ひのっき

あったかくてぐっすりでごはんがおいしくてよかったねうれしいねなんて小さなしあわせ探し雑記

「凪のお暇」は空気を読むという呪いとの闘いを描いた良作

2017年09月19日 | 絵日記

 

凪のお暇 1 (A.L.C. DX)
コナリミサト
秋田書店

コナリミサト先生の「凪のお暇」を読みました。

面白かったです。ちょっと勇気をもらいました。

主人公は節約だけが生きがいの都内28才女性会社員。

人に嫌な顔をされるのが怖くて、面倒な頼みごとや断りたい誘いでも「空気を読んで」いつも笑顔で受け入れてしまいます。

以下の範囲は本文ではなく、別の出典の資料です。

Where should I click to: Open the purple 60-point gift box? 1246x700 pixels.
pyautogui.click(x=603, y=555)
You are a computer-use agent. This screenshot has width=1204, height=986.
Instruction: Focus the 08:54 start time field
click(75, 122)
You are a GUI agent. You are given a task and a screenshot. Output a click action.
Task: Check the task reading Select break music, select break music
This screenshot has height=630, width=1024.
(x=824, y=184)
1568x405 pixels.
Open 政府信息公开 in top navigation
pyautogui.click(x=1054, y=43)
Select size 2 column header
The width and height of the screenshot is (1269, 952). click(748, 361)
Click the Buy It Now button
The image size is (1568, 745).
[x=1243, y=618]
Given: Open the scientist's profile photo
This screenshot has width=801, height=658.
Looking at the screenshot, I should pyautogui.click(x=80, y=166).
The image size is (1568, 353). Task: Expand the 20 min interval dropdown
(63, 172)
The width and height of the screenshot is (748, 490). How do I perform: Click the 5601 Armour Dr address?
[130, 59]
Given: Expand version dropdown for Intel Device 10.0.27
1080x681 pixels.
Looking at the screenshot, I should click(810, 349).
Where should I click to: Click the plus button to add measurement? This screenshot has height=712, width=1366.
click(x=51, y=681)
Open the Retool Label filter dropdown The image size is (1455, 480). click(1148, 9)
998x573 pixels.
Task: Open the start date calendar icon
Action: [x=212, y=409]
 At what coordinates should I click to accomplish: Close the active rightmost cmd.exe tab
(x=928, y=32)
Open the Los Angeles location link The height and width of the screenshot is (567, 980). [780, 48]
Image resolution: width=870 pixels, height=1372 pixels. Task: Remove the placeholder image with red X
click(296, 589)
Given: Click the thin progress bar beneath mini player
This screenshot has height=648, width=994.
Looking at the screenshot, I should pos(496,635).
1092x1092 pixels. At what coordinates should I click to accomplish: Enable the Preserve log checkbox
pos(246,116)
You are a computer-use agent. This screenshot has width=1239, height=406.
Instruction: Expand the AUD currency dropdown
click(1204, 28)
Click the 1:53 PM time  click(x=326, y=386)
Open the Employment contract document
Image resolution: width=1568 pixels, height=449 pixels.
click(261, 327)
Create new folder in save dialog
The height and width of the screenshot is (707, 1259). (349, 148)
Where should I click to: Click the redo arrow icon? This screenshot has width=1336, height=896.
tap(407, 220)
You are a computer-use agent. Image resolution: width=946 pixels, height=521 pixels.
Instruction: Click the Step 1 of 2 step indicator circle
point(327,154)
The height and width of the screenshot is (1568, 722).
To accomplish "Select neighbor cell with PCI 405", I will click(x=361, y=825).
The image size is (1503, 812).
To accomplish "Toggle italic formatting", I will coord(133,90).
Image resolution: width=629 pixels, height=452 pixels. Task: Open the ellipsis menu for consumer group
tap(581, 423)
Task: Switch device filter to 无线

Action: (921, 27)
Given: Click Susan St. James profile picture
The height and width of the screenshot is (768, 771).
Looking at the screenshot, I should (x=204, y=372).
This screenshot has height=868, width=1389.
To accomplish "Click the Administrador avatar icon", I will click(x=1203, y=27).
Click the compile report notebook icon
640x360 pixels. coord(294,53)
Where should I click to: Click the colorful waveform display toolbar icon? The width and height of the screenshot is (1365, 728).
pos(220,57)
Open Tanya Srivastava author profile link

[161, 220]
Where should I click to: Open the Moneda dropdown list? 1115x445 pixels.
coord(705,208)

そのため人に舐められやすく、職場では膨大な雑用やミスの責任を次々と押し付けられた上、ああはなりたくないよねと同僚達にもバカにされてしまいます。

心の拠り所は同じ会社に勤める恋人。早く結婚したい一心で尽くしますが、ある日恋人が同僚達に言い放つのを立ち聞きしてしまいます。「便利だからちょこっと利用してるだけで、あんな貧乏くさい女は生理的に無理。」

ショックで過呼吸になり、倒れうずくまる主人公。汚いものでも見るように見下ろす恋人。

主人公は悟ります。「空気は読むものではなく吸って吐くものだ。」

会社を辞め、郊外の家賃3万円のアパートに引っ越す主人公。

「変わりたい!」

無職というお暇を手にした主人公は、なりたい自分に変わることができるのか!・・・というお話。

なにやら主人公の心情があるあるで、チキンハートなおいらには他人とは思えません。切なすぎて読んでいるこちらも過呼吸に陥りそうです。

しかし主人公は少しずつ、本当に少しずつですが、一歩一歩前に踏み出します。

人に話しかける、振り絞ったその勇気が主人公に思わぬ世界の広がりをもたらします。

これまでは笑顔で言いなりになっていたような状況にも、いっぱいいっぱいながら自らの意志で対応する意識を持ち始める主人公。

「空気を読む」という現代の呪い、それを振り払い自分を取り戻すために精一杯闘い始めた勇者の物語を描いた良作です。